Nous poussâmes avec une vingtaine d'escadrons les deux colonnes d'infanterie qui se retiraient vers Maastricht, et après que nous fûmes arrivés avec ces escadrons sur les hauteurs de cette ville nous restâmes en ordre de bataille, & le Maréchal retourna vers le Roi pour lui rendre compte de la victoire. Le Roi l'embrassa tendrement et lui fit les plus sensibles démonstrations de la satisfaction qu'il avait de cette journée. M. le Maréchal, en s'en retournant vers le Roi, avait donné ordre aux officiers généraux qui commandaient notre droite de donner dans les flancs des ennemis qui se retiraient pour les amuser, en attendant qu'il disposerait son aile gauche et le corps de réserve pour donner dans leur aile droite composé d'Autrichiens. Etant donc arrivé auprès du Roi il fit ses dispositions dans la minute pour marcher sur la hauteur, & y marcha sur l'heure même avec canons, cavalerie & infanterie vers les Autrichiens. Il fût fort étonné, étant en haut, de remarquer que la partie de notre armée qui devait donner dans les flancs des Alliés ne branlait point ; il y envoya, mais quand nos gens se mirent en mouvement, c'était trop tard ; après donc que nous eûmes canonné leur arrière-garde, ils pressèrent le pas, & cette aile droite des Alliés eut le bonheur d'échapper pour la négligence de quelques officiers généraux qui se conduisirent dans cette occasion trop mollement ; on ne prit qu'une centaine de pandours. Après cela le Roi et le Maréchal se rendirent à la grande commanderie qui était le quartier du maréchal Bathiany, où ils couchèrent & toute notre armée sur le champ de bataille. Les ennemis se retirèrent au delà de la Meuse où ils campent comme ils peuvent.

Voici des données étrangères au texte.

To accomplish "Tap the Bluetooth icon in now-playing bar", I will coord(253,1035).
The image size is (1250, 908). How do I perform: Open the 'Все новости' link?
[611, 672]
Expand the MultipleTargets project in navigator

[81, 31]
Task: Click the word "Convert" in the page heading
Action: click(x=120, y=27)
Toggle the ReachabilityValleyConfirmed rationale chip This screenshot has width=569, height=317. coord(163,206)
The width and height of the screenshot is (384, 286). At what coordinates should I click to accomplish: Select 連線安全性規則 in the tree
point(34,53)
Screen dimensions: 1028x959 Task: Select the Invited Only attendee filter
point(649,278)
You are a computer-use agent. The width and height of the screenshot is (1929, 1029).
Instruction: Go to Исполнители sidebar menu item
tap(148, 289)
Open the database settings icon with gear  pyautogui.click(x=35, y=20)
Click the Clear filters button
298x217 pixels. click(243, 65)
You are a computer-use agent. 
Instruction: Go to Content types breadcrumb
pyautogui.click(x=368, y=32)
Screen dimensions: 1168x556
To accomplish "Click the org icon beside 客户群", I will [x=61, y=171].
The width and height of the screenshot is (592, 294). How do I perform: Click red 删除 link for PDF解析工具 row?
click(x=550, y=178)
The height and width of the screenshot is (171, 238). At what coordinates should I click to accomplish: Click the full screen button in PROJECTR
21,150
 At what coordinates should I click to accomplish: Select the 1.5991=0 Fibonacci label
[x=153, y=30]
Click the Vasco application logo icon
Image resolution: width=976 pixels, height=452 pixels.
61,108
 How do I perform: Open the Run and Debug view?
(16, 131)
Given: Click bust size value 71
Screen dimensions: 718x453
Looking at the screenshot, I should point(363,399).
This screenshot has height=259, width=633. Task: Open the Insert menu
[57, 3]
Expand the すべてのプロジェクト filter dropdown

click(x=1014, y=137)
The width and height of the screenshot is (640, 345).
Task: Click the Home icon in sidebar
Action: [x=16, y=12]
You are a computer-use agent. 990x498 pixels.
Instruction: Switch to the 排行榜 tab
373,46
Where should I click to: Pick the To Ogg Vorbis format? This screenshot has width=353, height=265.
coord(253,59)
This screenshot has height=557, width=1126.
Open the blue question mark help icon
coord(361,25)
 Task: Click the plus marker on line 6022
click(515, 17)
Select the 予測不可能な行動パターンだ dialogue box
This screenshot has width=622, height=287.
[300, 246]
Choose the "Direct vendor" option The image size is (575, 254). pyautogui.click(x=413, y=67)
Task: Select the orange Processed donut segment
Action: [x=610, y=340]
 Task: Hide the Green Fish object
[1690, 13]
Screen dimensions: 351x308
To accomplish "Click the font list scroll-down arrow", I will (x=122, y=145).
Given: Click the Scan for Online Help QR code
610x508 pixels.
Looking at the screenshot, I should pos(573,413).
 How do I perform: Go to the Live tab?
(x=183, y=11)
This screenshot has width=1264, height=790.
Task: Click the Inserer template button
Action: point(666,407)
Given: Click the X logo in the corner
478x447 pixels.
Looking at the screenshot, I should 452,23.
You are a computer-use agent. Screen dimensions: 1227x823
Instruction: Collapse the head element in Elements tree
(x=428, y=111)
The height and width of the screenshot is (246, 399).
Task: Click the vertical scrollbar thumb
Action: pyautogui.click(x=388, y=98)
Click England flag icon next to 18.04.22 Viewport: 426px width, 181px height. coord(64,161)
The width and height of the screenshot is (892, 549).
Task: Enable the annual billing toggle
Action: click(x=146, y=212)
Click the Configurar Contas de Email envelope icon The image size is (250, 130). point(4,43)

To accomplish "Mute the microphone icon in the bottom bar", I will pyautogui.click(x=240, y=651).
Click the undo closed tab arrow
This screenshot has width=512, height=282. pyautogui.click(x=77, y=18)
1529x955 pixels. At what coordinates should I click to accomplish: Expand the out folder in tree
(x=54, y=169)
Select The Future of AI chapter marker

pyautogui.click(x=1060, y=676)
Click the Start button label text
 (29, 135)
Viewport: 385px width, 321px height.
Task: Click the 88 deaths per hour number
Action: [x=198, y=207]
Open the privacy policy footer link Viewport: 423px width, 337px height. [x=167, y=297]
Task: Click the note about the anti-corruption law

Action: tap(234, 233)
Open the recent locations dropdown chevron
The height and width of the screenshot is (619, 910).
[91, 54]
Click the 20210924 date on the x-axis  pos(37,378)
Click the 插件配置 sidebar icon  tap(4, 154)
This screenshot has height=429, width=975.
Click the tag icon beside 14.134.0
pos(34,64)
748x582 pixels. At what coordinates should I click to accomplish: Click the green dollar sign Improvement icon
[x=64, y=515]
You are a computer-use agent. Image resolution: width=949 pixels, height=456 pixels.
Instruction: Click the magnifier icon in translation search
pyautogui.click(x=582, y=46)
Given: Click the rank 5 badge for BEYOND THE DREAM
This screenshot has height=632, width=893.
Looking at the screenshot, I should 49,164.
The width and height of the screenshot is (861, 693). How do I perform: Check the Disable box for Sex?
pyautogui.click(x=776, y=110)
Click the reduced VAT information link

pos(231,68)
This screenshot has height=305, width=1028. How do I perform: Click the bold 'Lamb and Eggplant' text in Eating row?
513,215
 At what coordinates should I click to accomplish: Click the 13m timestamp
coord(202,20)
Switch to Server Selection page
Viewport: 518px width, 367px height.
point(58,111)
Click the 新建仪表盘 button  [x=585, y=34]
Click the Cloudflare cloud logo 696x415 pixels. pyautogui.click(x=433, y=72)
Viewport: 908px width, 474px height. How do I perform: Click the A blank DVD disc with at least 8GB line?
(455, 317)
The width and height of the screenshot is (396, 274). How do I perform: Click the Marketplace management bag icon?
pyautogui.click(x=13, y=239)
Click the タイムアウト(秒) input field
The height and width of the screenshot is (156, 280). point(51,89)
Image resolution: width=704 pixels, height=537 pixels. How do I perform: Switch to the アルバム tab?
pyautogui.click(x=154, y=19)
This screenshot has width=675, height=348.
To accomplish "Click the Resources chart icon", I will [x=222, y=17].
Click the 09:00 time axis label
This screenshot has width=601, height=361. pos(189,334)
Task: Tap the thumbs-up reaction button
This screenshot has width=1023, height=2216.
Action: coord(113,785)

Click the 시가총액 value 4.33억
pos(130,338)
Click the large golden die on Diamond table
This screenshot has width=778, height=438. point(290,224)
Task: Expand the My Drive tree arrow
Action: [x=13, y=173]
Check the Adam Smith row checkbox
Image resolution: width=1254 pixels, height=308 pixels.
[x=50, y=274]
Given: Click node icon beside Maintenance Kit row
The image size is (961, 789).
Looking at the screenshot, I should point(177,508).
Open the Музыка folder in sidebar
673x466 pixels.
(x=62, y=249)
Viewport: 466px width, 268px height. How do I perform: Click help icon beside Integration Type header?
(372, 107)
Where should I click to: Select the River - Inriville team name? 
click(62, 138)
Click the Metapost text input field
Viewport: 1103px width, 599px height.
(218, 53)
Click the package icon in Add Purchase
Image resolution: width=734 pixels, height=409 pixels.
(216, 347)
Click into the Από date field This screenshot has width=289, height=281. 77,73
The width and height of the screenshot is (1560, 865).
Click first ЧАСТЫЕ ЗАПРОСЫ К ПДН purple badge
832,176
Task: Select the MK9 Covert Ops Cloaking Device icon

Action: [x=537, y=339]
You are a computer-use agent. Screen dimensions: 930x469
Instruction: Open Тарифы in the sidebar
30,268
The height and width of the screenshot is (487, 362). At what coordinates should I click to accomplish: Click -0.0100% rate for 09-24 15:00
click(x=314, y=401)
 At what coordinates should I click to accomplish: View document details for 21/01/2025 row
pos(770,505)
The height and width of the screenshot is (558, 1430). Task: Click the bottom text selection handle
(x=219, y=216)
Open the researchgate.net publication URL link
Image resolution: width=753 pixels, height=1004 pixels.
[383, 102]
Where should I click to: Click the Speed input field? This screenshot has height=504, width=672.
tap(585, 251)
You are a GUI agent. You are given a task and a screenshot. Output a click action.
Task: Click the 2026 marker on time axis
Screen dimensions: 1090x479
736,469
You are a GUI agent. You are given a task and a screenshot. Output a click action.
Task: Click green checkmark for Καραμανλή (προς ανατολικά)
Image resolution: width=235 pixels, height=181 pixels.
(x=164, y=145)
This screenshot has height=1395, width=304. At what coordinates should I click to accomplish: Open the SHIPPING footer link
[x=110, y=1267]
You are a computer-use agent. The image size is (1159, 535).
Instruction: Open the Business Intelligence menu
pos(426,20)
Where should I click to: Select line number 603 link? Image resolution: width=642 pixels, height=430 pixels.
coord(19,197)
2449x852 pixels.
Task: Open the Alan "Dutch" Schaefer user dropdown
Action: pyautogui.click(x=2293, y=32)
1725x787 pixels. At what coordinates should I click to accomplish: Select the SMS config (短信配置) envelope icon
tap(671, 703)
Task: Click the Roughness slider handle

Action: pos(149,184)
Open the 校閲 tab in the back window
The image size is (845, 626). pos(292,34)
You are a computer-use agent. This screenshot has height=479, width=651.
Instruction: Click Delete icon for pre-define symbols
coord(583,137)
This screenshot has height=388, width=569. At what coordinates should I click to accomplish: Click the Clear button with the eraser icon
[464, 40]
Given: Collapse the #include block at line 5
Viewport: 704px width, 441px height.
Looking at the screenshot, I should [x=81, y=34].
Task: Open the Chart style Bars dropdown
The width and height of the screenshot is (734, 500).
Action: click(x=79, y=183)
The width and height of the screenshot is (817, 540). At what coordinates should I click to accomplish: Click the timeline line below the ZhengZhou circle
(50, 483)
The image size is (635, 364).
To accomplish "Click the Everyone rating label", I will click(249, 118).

Cette journée a été des plus mémorables qu'on aie vu longtemps par le nombre des troupes qui composaient les deux armées et le dessein le plus hardi qu'on aie peut-être jamais formé. Les Alliés étaient, avec leur armée de 100 mille combattants, postés d'une façon qu'il paraissait impossible de les entamer. Ils avoient le terrain le plus parfait pour la défensive, leurs ailes appuyées à des villages & ravins, tout leur front couronné de même par des ravins et des villages ; cependant, le jugement supérieur du Maréchal, sa fermeté, l'activité de se porter partout où sa présence pouvait donner de la vigueur aux attaques, et la valeur des troupes ont surmonté tout cela. Je voyais des moments fort critiques, & si les Alliés en auraient su prendre avantage, ils auraient pu nous mettre dans les plus grands embarras & nommément les Autrichiens. La bataille a été extrêmement meurtrière. Nous avons perdu six mille homes tués et blessés dont il y a mille officiers, les Alliés neuf mille. Nous avons pris des étendards, timbales & 23 pièces de canons. Les Alliés ont aussi emporté des drapeaux & étendards. Il faut dire que notre infanterie a fait des prodiges de valeur dans l'attaque de village, & la cavalerie qui soutenait l'attaque, a été battu en brèche pendant quatre heures de temps par 40 pièces de canons sans branler. Tous les colonels anglais qui étaient au village au nombre de six ont été tués avec un grand nombre d'officiers de marque. Nous avons perdu le Comte de Bavière d'un boulet de canon, et mille officiers tués ou blessés. Nous avons appris aujourd'hui qu'il y a une grande animosité dans les nations qui composent l'armée des Alliés. Ils ont été obligé de séparer les corps.
Le Roi fera demain le revue de son armée, & puis on fera la réjouissance.